Pool Corporation (POOL) reported its financial results for the second quarter and first half of 2025, revealing a modest increase in net sales and a slight rise in profitability compared to the same period in 2024. For the three months ended June 30, 2025, net sales reached $1.78 billion, a 1% increase from $1.77 billion in the prior year. Gross profit for the quarter was $535.2 million, up from $530.1 million, maintaining a gross margin of 30%. Operating income also saw a slight increase to $272.7 million from $271.5 million, while net income rose to $194.3 million, compared to $192.4 million in the previous year. Earnings per diluted share increased by 4% to $5.17, up from $4.99.

In the first half of 2025, however, net sales decreased by 1% to $2.86 billion from $2.89 billion in the same period of 2024. This decline was attributed to lower sales volumes in discretionary categories and the impact of one less selling day compared to the previous year. Gross profit for the six months was $847.5 million, down from $868.7 million, resulting in a gross margin of 29.7%, a slight decline from 30.1% in the prior year. Net income for the first half decreased by 9% to $247.8 million, with diluted earnings per share falling to $6.57 from $7.03.

Strategically, Pool Corporation has focused on expanding its product offerings and enhancing its sales center network. The company acquired distribution assets from Swimline Distributors and Shoreline Pool Distribution in 2024, adding locations in Georgia and Mississippi, respectively. As of June 30, 2025, Pool Corporation operated 451 sales centers, an increase from 448 at the end of 2024. The company continues to invest in technology and automation to improve operational efficiency and customer service.

Operationally, Pool Corporation reported a 3% increase in inventory levels to $1.33 billion, reflecting efforts to ensure product availability during peak seasons. The company’s days sales outstanding (DSO) improved to 25.8 days from 26.8 days year-over-year, indicating better receivables management. Total debt increased to $1.23 billion, primarily due to share repurchases amounting to $156.4 million in the first half of 2025. The company’s effective tax rate for the second quarter was 25.4%, slightly higher than the previous year.
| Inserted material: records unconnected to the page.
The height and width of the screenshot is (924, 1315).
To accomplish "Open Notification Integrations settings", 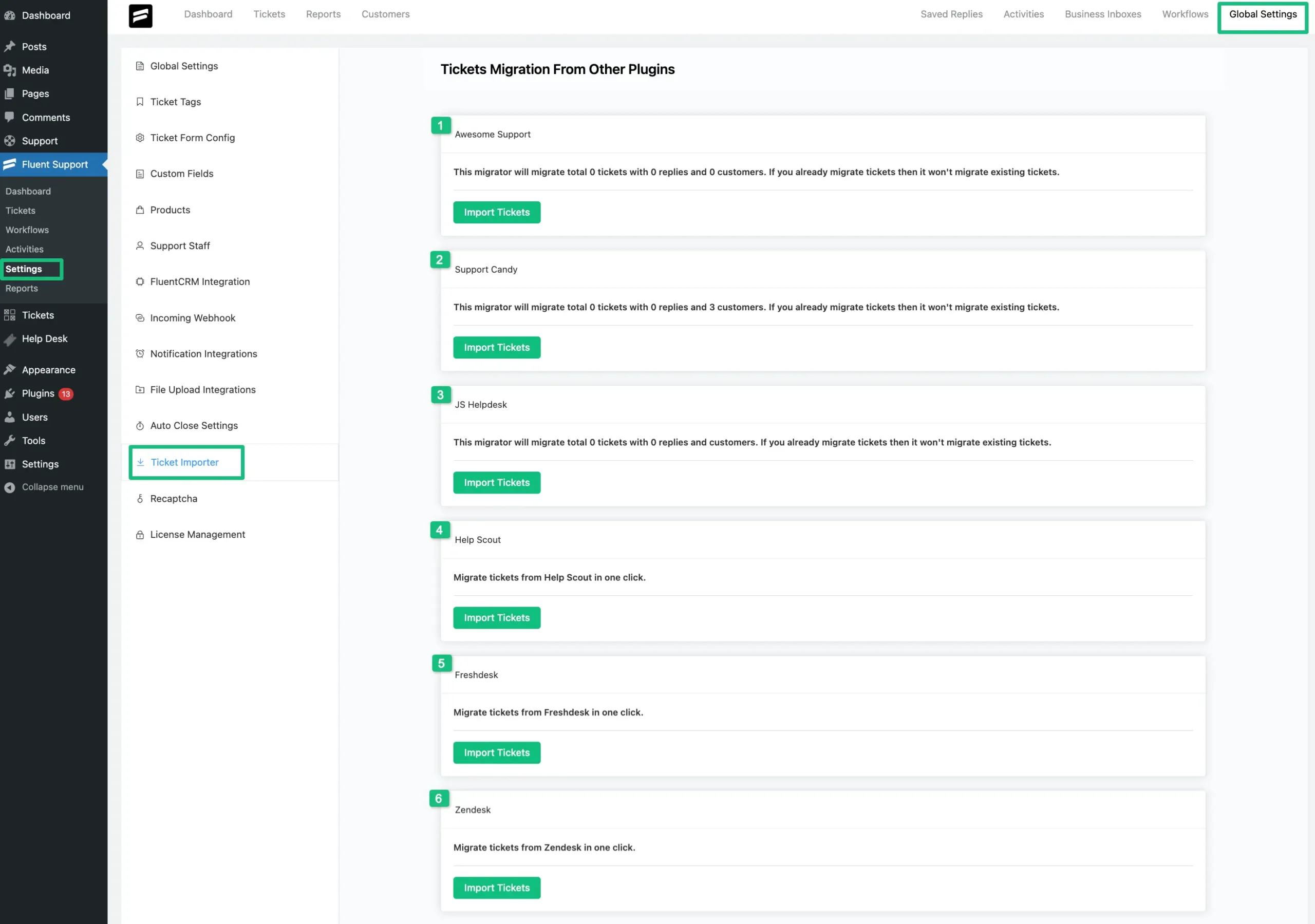I will (x=204, y=353).

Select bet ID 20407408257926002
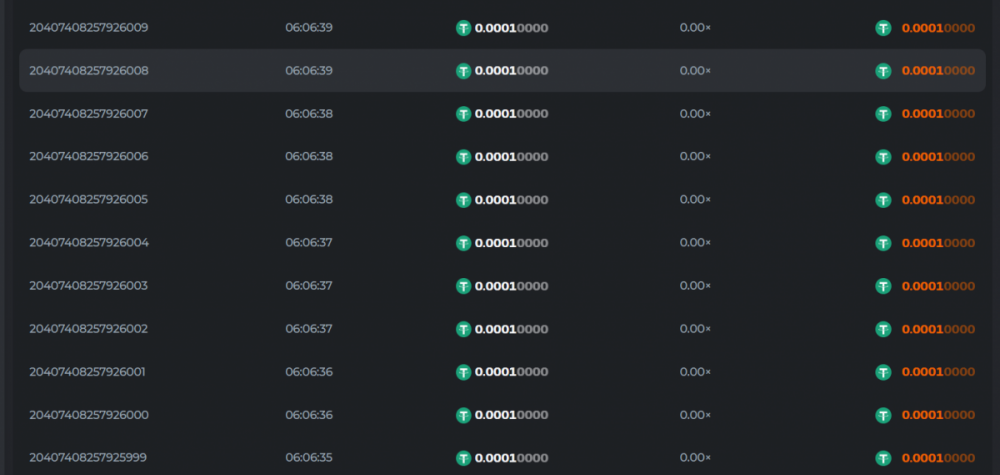point(89,329)
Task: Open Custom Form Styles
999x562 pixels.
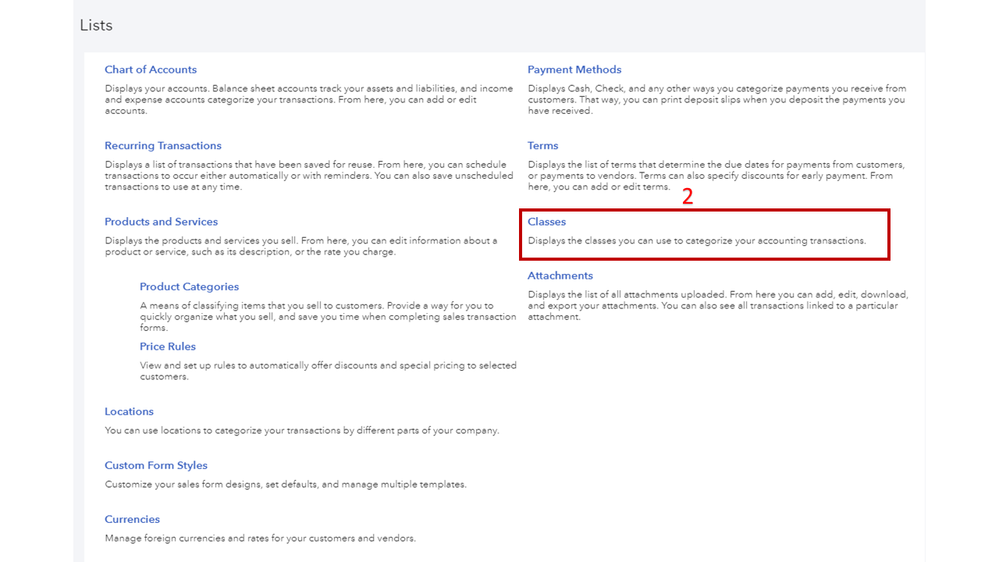Action: (x=156, y=466)
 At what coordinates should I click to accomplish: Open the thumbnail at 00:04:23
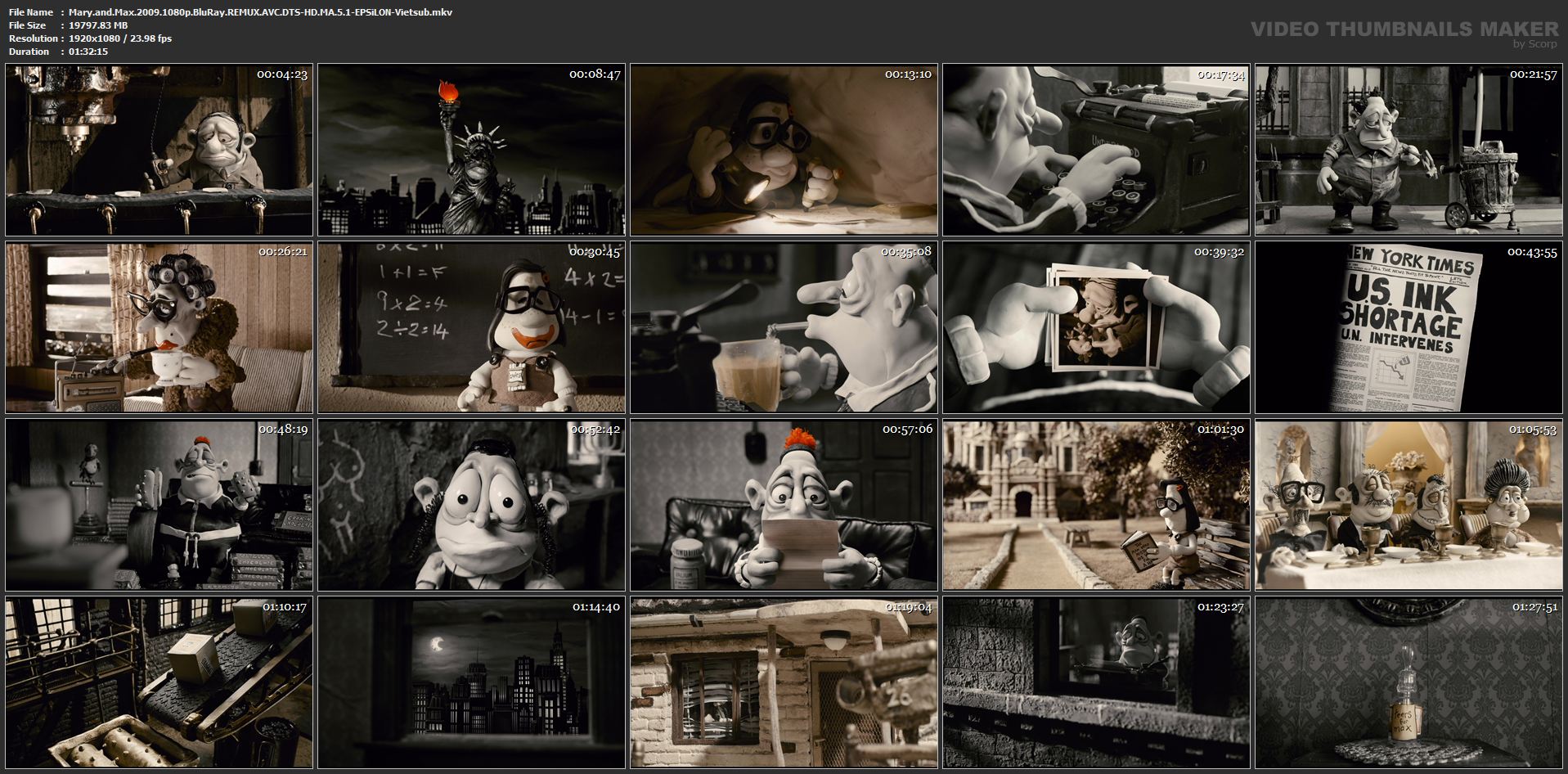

Looking ahead, Pool Corporation anticipates flat sales for the full year of 2025 compared to 2024, with expectations of a 2% price contribution from inflationary product cost increases. The company aims to maintain its gross margin in line with 2024 levels and projects a 2% to 3% increase in operating expenses. The effective tax rate is expected to remain around 25%, and diluted earnings per share are projected to be between $10.80 and $11.30 for the year. Pool Corporation remains committed to returning cash to shareholders through dividends and share repurchases while continuing to explore growth opportunities.